** Consigne a **
Résumez sous forme de liste à puces le paragraphe de l'entretien qui commence par « Il faut savoir que », en conservant ses informations principales.

○ ○ ○ ○ ○

Dernier verre avec Prends mon poing
Interview de Sarah Al Atassi, réalisatrice de Prends mon poing
Comment vous a été inspiré Bilal, le personnage principal ?
Il faut savoir que Prends mon poing est mon premier film produit. Aussi ai-je choisi d’aborder des problématiques chères à mon engagement artistique : la marginalité, le langage corporel, les a priori du genre… Pour ce faire, j’ai voulu explorer le concept d’antihéros et la notion d’exclusion qui en émane. Le personnage de Bilal s’est imposé viscéralement : il serait le noyau du récit sinon rien !
Bilal est en quelque sorte la réponse à mon désir frustré : cet homme que je ne serai jamais. À trop cérébraliser, je me sens parfois interdite. Interdite de pouvoir être, dire ou me battre. Bilal est tout le contraire. À l’image du Bronson de Nicolas Winding Refn, il est un homme d’action, pas un homme de réflexion. Anti-exemple social par excellence, il est sauvage, grossier, individualiste. Il incarne, en somme, un condensé de ce qui est moralement condamnable. Il ne parle pas, il hurle. Il ne mange pas, il boit. Il ne fait pas l’amour, il baise. Je dirais même qu’il ne vit pas, il survit. J’admire ce côté « barbare assumé » qui le rend imperméable aux diktats contemporains. Avec sa mobylette éclopée et sa caravane délabrée, il aurait presque un temps d’avance sur notre civilisation hashtag. Là où certains voient une violence gratuite, je vois de la conscience. Au fond, ce n’est pas tant la société qui le rejette que lui qui s’en marginalise.
Qu’est-ce qui vous intéressait dans le rapport à la nuit dans plusieurs des scènes ?
Dans ce film, il m’importait de placer l’intrigue au cœur d’une temporalité significative —temporalité qui s’exprime, non pas dans une époque concrète, mais plutôt dans son rapport au jour et à la nuit. Ainsi, le périple violent du personnage évolue selon le cycle de la lumière. L’instinct primitif de Bilal prend vie la nuit, au milieu de corps morts qui cherchent une raison d’être dans la fête — où bandant rime avec néant —, pour mourir au crépuscule où le combat n’a plus raison d’être puisqu’il est combattu par l’existant. La nuit est une unité de mesure singulière qui confère un rythme hors du temps. Tout y est possible, le bon comme le mauvais.

○ ○ ○ ○ ○

** Consigne b **
Dans la liste, recopiez le passage qui va de la ligne contenant « 819x614 pixels. How » jusqu'à la fin de la liste, en remplaçant « Inspections » par « Maintenance ». Ne changez rien d'autre.

(Liste issue d'un jeu de données)

○ ○ ○ ○ ○

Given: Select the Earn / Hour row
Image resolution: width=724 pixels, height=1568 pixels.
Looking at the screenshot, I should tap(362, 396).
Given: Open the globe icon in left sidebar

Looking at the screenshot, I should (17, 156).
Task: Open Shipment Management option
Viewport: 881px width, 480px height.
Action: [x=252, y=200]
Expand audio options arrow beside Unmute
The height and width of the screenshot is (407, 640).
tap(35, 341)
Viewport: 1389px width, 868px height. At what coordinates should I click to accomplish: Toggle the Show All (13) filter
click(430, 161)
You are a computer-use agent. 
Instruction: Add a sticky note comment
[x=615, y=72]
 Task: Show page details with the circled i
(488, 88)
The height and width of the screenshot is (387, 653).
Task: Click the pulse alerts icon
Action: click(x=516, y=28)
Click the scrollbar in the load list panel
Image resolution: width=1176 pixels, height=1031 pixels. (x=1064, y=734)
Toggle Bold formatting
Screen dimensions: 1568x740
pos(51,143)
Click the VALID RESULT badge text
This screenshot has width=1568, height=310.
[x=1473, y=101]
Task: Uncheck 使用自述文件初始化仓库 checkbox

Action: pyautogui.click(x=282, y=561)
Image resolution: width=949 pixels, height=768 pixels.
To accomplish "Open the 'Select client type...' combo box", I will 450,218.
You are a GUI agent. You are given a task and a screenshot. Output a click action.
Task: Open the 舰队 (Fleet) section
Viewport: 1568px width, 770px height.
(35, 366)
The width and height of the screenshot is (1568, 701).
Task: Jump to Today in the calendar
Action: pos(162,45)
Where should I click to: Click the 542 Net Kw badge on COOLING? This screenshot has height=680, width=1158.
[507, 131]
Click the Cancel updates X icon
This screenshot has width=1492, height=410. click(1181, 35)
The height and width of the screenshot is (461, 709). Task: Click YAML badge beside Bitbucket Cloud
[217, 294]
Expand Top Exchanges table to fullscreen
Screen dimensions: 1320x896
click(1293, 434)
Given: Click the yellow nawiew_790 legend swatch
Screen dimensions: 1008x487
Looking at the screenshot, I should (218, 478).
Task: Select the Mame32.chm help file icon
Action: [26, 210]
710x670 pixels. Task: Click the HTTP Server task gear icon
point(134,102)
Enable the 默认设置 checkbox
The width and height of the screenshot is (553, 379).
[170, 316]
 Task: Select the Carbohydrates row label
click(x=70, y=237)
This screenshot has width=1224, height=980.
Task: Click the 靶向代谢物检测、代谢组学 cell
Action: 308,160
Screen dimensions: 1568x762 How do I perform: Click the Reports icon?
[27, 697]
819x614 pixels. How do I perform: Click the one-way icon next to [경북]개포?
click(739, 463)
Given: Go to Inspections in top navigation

○ ○ ○ ○ ○

** Corrigé a **
- Prends mon poing est le premier film produit de la réalisatrice.
- Elle y aborde des problématiques chères à son engagement artistique : la marginalité, le langage corporel, les a priori du genre.
- Elle a voulu explorer le concept d'antihéros et la notion d'exclusion qui en émane.
- Le personnage de Bilal s'est imposé viscéralement comme le noyau du récit.

** Corrigé b **
819x614 pixels. How do I perform: Click the one-way icon next to [경북]개포?
click(739, 463)
Given: Go to Maintenance in top navigation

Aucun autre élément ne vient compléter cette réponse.